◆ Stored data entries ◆
###
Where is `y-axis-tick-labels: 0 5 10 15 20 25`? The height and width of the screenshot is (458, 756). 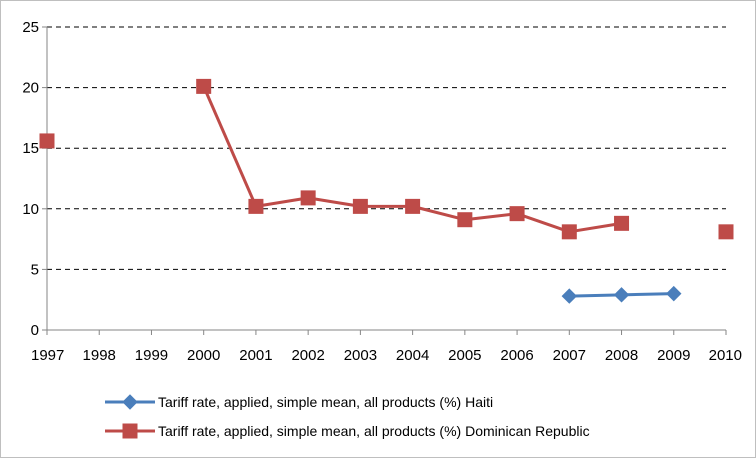 y-axis-tick-labels: 0 5 10 15 20 25 is located at coordinates (30, 179).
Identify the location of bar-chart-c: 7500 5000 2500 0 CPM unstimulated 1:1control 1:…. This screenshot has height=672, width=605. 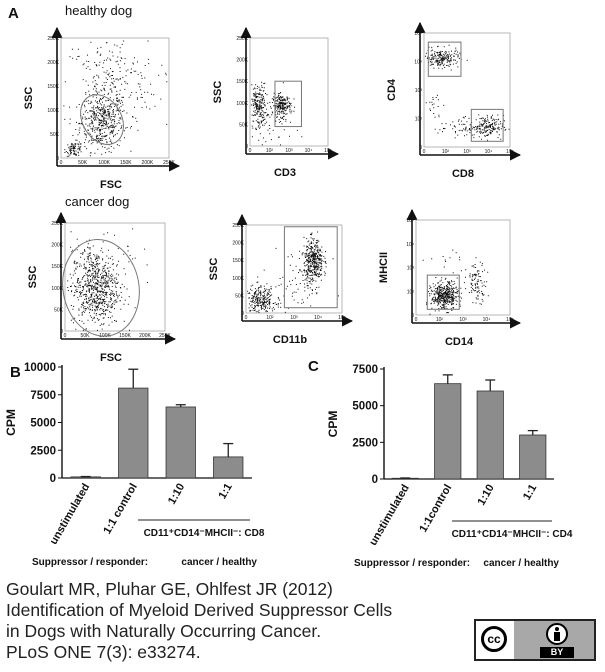
(450, 466).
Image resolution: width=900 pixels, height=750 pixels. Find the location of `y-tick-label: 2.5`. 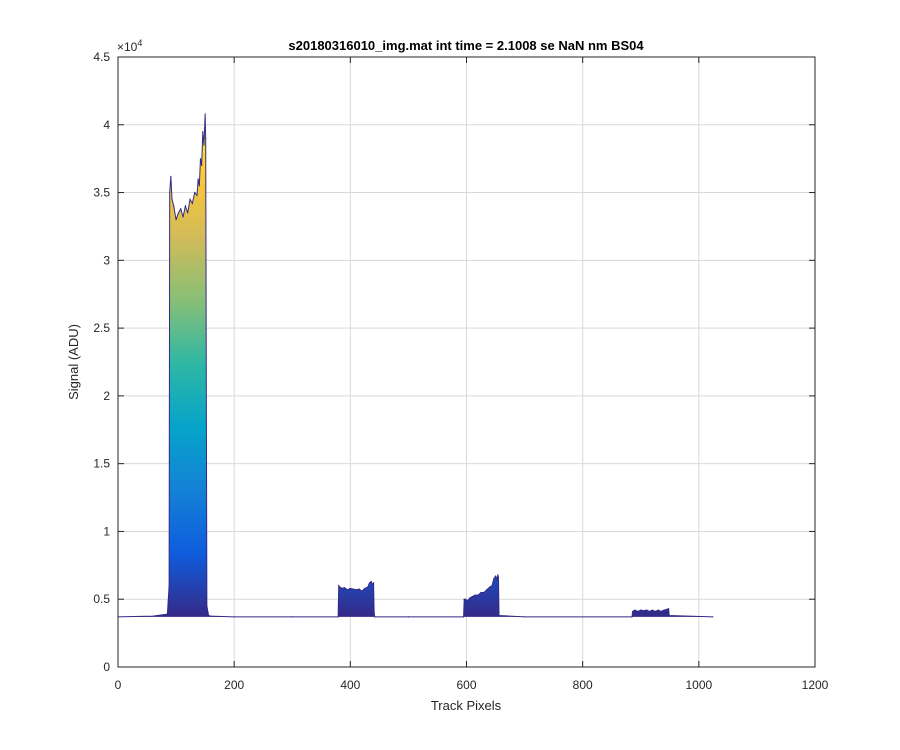

y-tick-label: 2.5 is located at coordinates (102, 328).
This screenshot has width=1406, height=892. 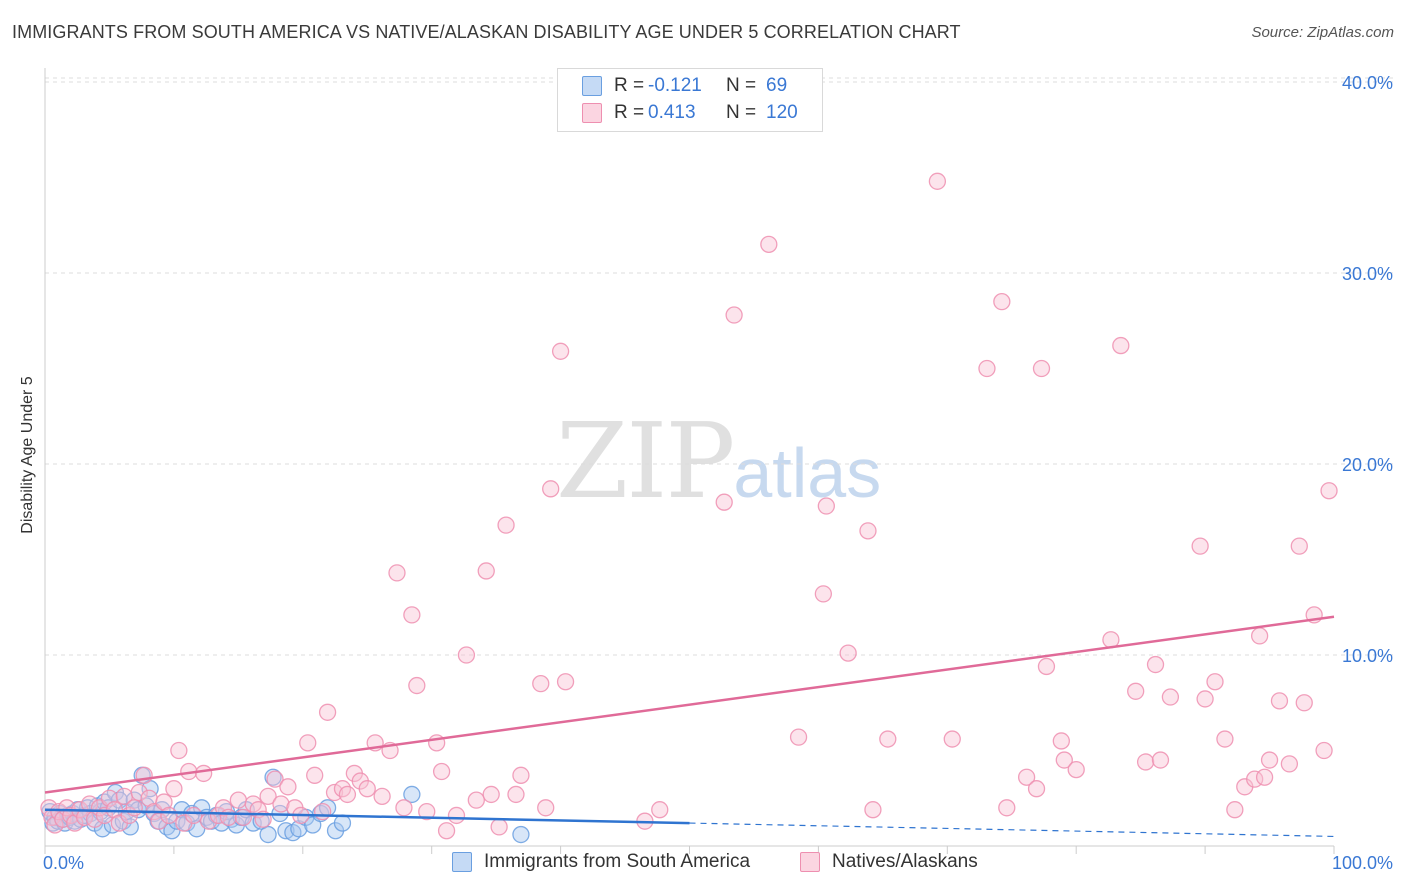 I want to click on correlation-legend: R = -0.121 N = 69 R = 0.413 N = 120, so click(x=690, y=100).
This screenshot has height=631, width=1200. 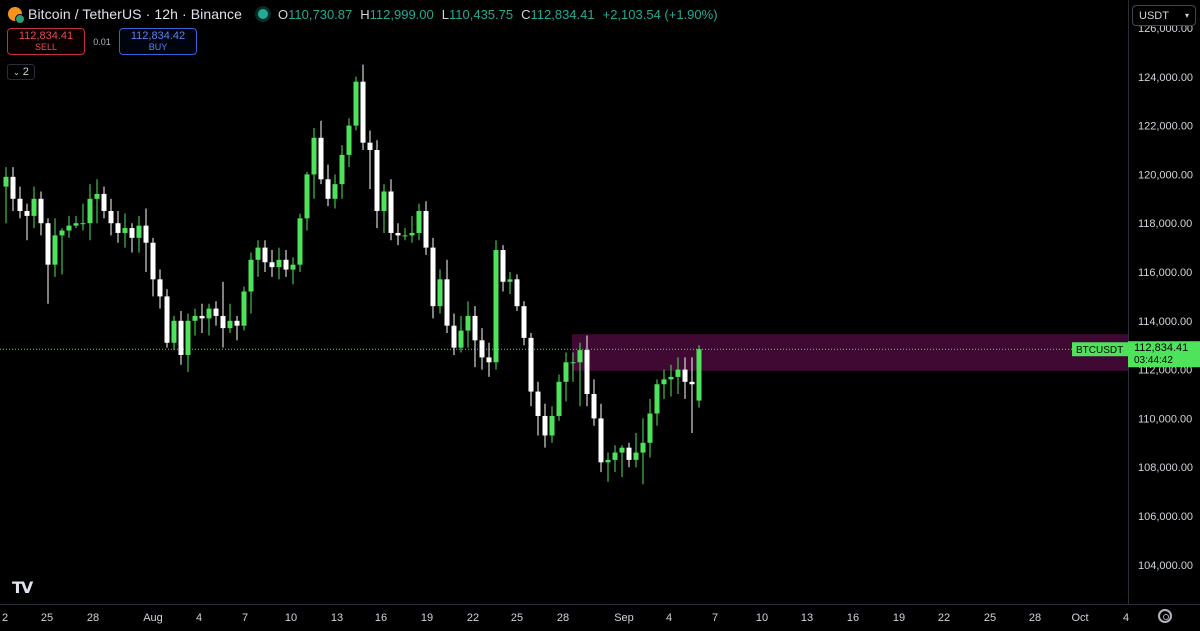 What do you see at coordinates (264, 14) in the screenshot?
I see `market-status-icon` at bounding box center [264, 14].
###
◆ ACTIVITY ◆
Please copy out the records above word for word, beginning at the line that contains "Image resolution: width=900" and stopping after the line that contains "y-tick-label: 2.5 is". Leave the pictures out.

◆ TASK SOLUTION ◆
Image resolution: width=900 pixels, height=750 pixels. Find the location of `y-tick-label: 2.5`. 

y-tick-label: 2.5 is located at coordinates (102, 328).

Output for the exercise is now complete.